In a press release issued today, FIRE warns that congressional legislation reauthorizing the Violence Against Women Act (VAWA) may include new provisions sharply reducing due process protections for college students accused of sexual assault.
A draft of the Violence Against Women Reauthorization Act of 2011 circulated by Senator Patrick Leahy’s office effectively requires that colleges and universities receiving federal funding must employ a “preponderance of the evidence” standard—a 50.01%, “more likely than not” evidentiary burden—when adjudicating student complaints concerning sexual assault. The draft also includes a provision requiring universities to allow alleged victims of sexual assault to appeal the results of college disciplinary hearings, subjecting accused students to a form of “double jeopardy” not allowed in our nation’s courts.
If these proposed legislative changes sound familiar, that’s because they were first contained in the Campus Sexual Violence Elimination (SaVE) Act. (Indeed, Section 304 of the draft VAWA bill is titled “Campus SaVE Act.”) The Campus SaVE Act, introduced in both the Senate and the House of Representatives, contains nearly identical requirements and similarly restricts fundamental due process rights.
And even before the Campus SaVE Act, these changes were mandated by the Department of Education’s Office for Civil Rights (OCR), the federal agency tasked with enforcing federal anti-discrimination statutes. In an April 4, 2011, “Dear Colleague Letter” from Assistant Secretary for Civil Rights Russlynn Ali, OCR mandated that colleges and universities receiving federal funding must employ a preponderance of the evidence standard under Title IX when adjudicating allegations of sexual harassment and sexual assault—a requirement the 39-year-old law had not previously been interpreted to contain.

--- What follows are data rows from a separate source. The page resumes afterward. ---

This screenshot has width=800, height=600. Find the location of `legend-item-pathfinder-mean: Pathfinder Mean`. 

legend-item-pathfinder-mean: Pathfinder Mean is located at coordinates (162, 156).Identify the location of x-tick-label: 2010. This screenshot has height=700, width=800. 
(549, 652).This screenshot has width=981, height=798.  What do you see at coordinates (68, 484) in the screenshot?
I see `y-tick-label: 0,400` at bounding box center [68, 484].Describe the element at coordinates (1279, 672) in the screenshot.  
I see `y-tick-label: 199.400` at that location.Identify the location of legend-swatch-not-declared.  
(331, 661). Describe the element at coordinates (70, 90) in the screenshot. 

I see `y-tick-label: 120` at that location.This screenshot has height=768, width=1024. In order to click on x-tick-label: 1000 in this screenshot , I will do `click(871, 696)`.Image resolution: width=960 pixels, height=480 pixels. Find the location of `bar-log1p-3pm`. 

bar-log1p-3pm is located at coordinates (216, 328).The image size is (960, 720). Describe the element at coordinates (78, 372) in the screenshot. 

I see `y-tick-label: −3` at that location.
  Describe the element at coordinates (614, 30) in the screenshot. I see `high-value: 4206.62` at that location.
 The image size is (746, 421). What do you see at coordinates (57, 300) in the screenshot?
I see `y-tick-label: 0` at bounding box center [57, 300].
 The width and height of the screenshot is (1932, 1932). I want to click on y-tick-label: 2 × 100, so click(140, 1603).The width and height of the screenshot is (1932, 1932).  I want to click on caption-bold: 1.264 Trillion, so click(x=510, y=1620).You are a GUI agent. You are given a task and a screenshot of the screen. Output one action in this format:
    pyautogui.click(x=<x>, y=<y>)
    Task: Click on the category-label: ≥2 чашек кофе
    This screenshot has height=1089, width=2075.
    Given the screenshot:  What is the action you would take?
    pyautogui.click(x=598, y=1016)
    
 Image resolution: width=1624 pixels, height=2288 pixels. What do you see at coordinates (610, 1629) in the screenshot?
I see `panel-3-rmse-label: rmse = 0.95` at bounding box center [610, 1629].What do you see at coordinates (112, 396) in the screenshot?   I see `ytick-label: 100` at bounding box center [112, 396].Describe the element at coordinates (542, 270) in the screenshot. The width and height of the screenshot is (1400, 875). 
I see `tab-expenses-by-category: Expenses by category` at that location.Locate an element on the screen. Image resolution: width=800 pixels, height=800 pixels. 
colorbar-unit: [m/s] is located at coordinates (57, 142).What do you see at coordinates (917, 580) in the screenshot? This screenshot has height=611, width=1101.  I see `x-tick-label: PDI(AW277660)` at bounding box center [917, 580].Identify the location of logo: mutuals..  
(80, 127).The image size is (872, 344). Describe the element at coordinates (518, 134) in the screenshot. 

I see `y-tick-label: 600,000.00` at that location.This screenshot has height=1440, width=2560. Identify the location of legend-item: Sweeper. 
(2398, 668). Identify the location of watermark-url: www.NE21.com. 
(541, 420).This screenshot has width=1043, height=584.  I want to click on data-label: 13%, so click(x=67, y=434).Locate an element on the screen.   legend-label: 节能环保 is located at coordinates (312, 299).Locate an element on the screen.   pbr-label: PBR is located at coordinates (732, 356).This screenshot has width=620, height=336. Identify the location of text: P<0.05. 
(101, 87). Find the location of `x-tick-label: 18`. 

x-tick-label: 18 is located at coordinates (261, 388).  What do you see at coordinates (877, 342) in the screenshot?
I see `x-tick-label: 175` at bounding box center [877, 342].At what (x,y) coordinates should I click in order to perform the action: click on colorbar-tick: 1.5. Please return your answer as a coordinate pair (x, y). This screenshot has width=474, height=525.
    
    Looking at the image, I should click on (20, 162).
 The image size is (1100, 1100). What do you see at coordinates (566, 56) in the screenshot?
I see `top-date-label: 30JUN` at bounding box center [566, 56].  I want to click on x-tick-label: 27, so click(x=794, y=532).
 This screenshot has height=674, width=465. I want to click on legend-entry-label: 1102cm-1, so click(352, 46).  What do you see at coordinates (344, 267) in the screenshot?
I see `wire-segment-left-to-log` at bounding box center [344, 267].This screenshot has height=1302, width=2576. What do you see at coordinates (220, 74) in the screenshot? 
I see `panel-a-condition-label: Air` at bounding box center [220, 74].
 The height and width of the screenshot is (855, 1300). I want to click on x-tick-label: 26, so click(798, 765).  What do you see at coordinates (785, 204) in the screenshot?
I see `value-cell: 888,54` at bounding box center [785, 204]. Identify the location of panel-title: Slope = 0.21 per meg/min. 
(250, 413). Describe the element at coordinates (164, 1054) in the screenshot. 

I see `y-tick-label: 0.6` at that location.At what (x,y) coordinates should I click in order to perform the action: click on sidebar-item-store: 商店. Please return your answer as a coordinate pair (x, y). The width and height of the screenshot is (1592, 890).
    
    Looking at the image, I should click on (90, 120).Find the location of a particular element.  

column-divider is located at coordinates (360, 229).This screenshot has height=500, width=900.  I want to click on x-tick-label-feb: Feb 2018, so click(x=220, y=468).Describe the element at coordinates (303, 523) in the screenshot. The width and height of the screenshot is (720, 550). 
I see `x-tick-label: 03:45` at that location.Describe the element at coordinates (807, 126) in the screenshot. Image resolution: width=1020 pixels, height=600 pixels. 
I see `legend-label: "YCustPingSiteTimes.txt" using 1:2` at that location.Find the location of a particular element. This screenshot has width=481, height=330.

The draft bill provides that colleges adjudicating student complaints concerning sexual assault must “apply the standard of proof recommended by the most recent Guidance issued by the Department of Education’s Office for Civil Rights” (OCR). This would codify OCR’s new regulation on standard of proof, which has already coerced colleges and universities across the country to abandon their commitment to due process protections for students accused of sexual assault.
As FIRE pointed out in our May 5, 2011, open letter to OCR, Supreme Court precedent argues strongly against using the preponderance of the evidence standard in campus hearings concerning allegations of sexual harassment or sexual violence. Preponderance of the evidence is our judiciary’s lowest evidentiary standard and provides insufficient protection to students accused of serious misconduct. In our letter, we explained that lowering the burden of proof in sexual assault cases will reduce confidence in campus judiciary systems and inevitably result in more incorrect guilty verdicts.
The draft bill also provides that colleges must maintain “procedures for the accused and the victim [emphasis added] to appeal the results of the institutional disciplinary proceeding.” The requirement contradicts the Fifth Amendment’s prohibition on “double jeopardy,” whereby someone accused of a crime cannot be tried again for the same charge once the original hearing has properly ended in either acquittal or conviction. For the same reasons of fundamental fairness that our criminal justice system does not allow the accused to face double jeopardy, Congress should not force college students to face a second hearing for the same charge. Further, allowing accusers to appeal a not-guilty finding amplifies the due process problems introduced by the preponderance of the evidence mandate.
Unfortunately, OCR has failed to respond to FIRE’s letter or to two letters from the American Association of University Professors in defense of due process rights.
As FIRE President Greg Lukianoff said in today’s press release, “Reducing protections for students who are accused of serious misconduct will not increase justice.” That’s why FIRE is urging citizens to contact their Senators and ask them to reject these provisions in the draft bill. To be clear, FIRE holds no position on any other section of VAWA or the draft bill.